Restate every record that follows, keeping it exact.

• [Extracted information]:
------------------------------------------------------------------------
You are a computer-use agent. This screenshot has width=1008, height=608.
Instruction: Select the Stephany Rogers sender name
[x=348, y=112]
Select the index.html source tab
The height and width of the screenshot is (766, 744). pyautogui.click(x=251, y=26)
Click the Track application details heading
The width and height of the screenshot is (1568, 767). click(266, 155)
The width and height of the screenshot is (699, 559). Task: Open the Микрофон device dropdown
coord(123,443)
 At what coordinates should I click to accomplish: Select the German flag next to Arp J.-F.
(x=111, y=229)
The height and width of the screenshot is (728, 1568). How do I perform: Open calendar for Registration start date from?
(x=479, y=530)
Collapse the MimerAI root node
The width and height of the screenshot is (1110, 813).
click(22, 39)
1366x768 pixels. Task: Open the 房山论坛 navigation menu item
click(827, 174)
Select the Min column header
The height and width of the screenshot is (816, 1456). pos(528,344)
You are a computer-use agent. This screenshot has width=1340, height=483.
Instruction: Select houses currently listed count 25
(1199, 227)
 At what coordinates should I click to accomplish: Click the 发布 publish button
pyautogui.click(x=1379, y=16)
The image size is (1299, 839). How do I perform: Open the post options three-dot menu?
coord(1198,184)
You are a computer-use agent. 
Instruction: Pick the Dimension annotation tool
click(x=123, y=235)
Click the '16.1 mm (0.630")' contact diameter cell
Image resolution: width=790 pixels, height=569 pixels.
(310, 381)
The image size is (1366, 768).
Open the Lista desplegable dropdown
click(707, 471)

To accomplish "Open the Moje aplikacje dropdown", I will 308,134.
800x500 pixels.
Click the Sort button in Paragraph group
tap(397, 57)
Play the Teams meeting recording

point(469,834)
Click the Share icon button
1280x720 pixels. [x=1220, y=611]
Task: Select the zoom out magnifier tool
------------------------------------------------------------------------
• [Expected answer]:
You are a computer-use agent. This screenshot has width=1008, height=608.
Instruction: Select the Stephany Rogers sender name
[x=348, y=112]
Select the index.html source tab
The height and width of the screenshot is (766, 744). pyautogui.click(x=251, y=26)
Click the Track application details heading
The width and height of the screenshot is (1568, 767). click(266, 155)
The width and height of the screenshot is (699, 559). Task: Open the Микрофон device dropdown
coord(123,443)
 At what coordinates should I click to accomplish: Select the German flag next to Arp J.-F.
(x=111, y=229)
The height and width of the screenshot is (728, 1568). How do I perform: Open calendar for Registration start date from?
(x=479, y=530)
Collapse the MimerAI root node
The width and height of the screenshot is (1110, 813).
click(22, 39)
1366x768 pixels. Task: Open the 房山论坛 navigation menu item
click(827, 174)
Select the Min column header
The height and width of the screenshot is (816, 1456). pos(528,344)
You are a computer-use agent. This screenshot has width=1340, height=483.
Instruction: Select houses currently listed count 25
(1199, 227)
 At what coordinates should I click to accomplish: Click the 发布 publish button
pyautogui.click(x=1379, y=16)
The image size is (1299, 839). How do I perform: Open the post options three-dot menu?
coord(1198,184)
You are a computer-use agent. 
Instruction: Pick the Dimension annotation tool
click(x=123, y=235)
Click the '16.1 mm (0.630")' contact diameter cell
Image resolution: width=790 pixels, height=569 pixels.
(310, 381)
The image size is (1366, 768).
Open the Lista desplegable dropdown
click(707, 471)

To accomplish "Open the Moje aplikacje dropdown", I will 308,134.
800x500 pixels.
Click the Sort button in Paragraph group
tap(397, 57)
Play the Teams meeting recording

point(469,834)
Click the Share icon button
1280x720 pixels. [x=1220, y=611]
Task: Select the zoom out magnifier tool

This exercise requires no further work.